Pomegranate SeedsPublished by FIGBERT on
Just before the start of Rosh Hashanah, I found myself standing over a kitchen sink. To my left, two pomegranates sat next to a large stainless steel knife atop a cutting board. Ahead of me, resting in the sink, was a bowl brimming with water.
To harvest the seeds of a pomegranate, you first cut the fruit into quarters. These wedges are then submerged in water, where you basically fidget with the fruit until the segments detach. The red, semi-translucent seeds sink to the bottom of the bowl while the white-brown excess floats to the top to be conveniently discarded.
On this particular afternoon, I was in a bit of a rush: I needed seeds quickly. I threw a couple wedges into the bowl, and started working on one of them. I finished the wedge and tossed the skin aside.
Without really looking around, I reached out, unfocused, into the waters of the bowl. After a few seconds, I paused and stared down at the pomegranate in my hands.

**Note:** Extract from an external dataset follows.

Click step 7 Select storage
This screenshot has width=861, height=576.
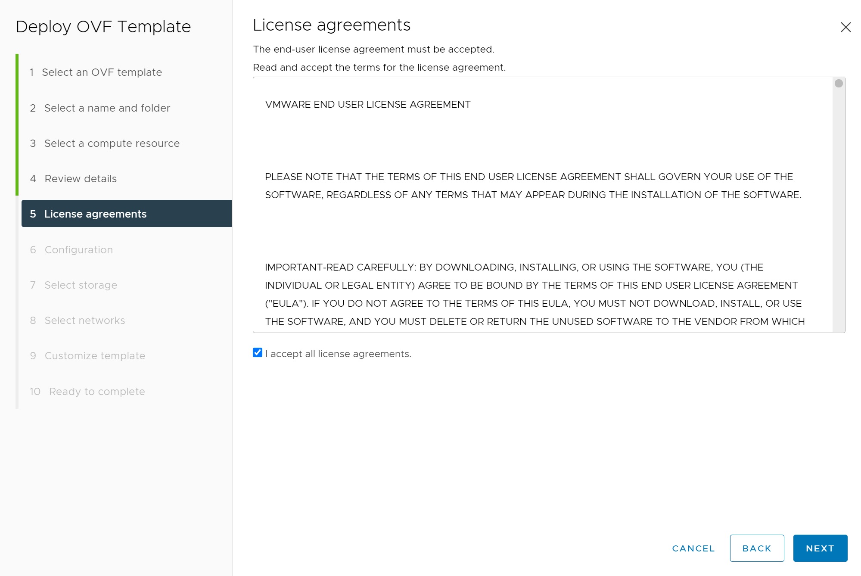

I hadn’t put any thought into the motion. I reached out my hand, and must have been subconsciously tracking the movement of the wedge. Completely on instinct, I had found a second wedge.
The experience was so seamless it left me mildly startled, observing it after the fact.
Some keyboard-based programs give the feeling of interfacing directly with technology, a near echo of the instinctive feeling of working with your hands. VR and AR aren’t there yet, but the applications are fairly self-evident.
Startlingly seamless is a good experience to aim for as developers.